DocketNumber: 506
Judges: Wieand, Popovich, Melinson
Filed Date: 12/30/1988
Status: Precedential
Modified Date: 10/19/2024
concurring:
It is with reluctance that I concur. This conclusion is necessitated by the case of Commonwealth v. Pounds, 490 Pa. 621, 417 A.2d 597 (1980), cited by my distinguished colleague, Judge Wieand. Our Supreme Court in Pounds stated that “the testimony of the accused may, by itself, be sufficient to raise an alibi defense and entitle him to an appropriate jury instruction.” Pounds, 490 Pa. at 632, 417 A.2d 597 (emphasis added). I would be less hesitant in concurring with the result in the case at bar had the Supreme Court used the mandatory language “shall” or
I further note that in the cases Commonwealth v. Brunner, 341 Pa.Super. 64, 491 A.2d 150 (1985), and Commonwealth v. Van Wright, 249 Pa.Super. 451, 378 A.2d 382 (1977), also cited by Judge Wieand, there was alibi testimony other than that of the defendants. At bar, the alibi witness failed to appear, leaving the defendant's alibi testimony standing alone.

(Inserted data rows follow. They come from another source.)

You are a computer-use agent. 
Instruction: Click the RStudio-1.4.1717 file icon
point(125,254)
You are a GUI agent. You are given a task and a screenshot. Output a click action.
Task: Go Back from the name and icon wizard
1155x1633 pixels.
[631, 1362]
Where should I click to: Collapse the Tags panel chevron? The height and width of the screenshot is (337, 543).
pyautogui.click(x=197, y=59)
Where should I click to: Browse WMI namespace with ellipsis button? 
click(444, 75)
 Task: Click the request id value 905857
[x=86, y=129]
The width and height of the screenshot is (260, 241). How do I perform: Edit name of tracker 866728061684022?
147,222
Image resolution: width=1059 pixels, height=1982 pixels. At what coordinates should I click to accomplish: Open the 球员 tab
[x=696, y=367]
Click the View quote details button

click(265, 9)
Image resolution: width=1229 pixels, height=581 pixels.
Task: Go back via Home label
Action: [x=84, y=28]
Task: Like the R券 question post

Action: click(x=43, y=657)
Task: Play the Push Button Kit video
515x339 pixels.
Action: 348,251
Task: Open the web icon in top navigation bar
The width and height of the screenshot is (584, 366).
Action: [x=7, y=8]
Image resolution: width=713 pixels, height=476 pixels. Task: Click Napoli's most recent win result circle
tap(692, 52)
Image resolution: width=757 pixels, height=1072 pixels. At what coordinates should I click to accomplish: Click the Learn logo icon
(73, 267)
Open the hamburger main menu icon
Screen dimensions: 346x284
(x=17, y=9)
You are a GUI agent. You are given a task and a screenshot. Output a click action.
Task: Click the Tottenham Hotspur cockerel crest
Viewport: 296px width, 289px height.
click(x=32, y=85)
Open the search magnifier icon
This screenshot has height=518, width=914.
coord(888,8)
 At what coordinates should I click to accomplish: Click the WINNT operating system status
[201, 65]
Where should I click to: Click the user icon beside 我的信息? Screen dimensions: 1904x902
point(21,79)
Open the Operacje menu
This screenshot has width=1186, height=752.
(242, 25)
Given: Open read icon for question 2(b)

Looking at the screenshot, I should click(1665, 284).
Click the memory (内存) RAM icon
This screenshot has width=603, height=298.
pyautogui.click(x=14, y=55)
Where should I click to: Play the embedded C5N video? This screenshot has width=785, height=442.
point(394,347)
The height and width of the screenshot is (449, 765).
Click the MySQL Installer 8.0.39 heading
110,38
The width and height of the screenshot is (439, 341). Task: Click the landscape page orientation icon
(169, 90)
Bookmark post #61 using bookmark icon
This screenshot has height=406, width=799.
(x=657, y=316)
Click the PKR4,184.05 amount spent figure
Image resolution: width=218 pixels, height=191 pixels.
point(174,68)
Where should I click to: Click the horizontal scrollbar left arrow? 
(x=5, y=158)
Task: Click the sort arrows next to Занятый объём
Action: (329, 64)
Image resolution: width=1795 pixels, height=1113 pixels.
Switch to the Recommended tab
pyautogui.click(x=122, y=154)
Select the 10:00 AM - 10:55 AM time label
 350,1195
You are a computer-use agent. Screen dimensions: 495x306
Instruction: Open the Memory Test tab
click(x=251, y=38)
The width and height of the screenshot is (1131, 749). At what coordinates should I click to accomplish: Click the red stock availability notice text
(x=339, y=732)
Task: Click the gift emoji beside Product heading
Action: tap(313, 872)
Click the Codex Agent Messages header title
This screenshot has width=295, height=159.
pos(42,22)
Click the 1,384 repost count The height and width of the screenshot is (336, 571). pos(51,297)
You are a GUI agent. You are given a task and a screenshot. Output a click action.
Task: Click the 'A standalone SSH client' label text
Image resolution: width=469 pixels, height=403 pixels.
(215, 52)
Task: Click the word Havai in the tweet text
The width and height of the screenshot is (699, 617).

Nevertheless, I am constrained to follow Pounds because the Supreme Court of this Commonwealth required an alibi instruction in that case, where there was substantial evidence of guilt, and where the defendant was the lone alibi witness. I believe, however, that the disposition of Pounds may be construed as being inconsistent with another Supreme Court directive, namely, that “an appellate evaluation of the charge must be based on an examination of it as a whole to determine whether it was fair or prejudicial.” Commonwealth v. Ohle, 503 Pa. 566, 470 A.2d 61 (1983); see also Commonwealth v. Klinger, 369 Pa.Super. 526, 535 A.2d 1060 (1987). In considering this directive, this court has stated that “we may not predicate a finding of error upon isolated excerpts of the charge as it is the general effect of the charge that controls.” Klinger, 369 Pa.Super. at 540, 535 A.2d 1060. Thus, this court has found that a jury charge was proper where the trial court failed to include in its charge a reference to the defendant’s presumption of innocence, because the court told the jury that the burden was on the Commonwealth to prove every element of the crime beyond a reasonable doubt. Klinger, 369 Pa.Super. at 540-541, 535 A.2d 1060.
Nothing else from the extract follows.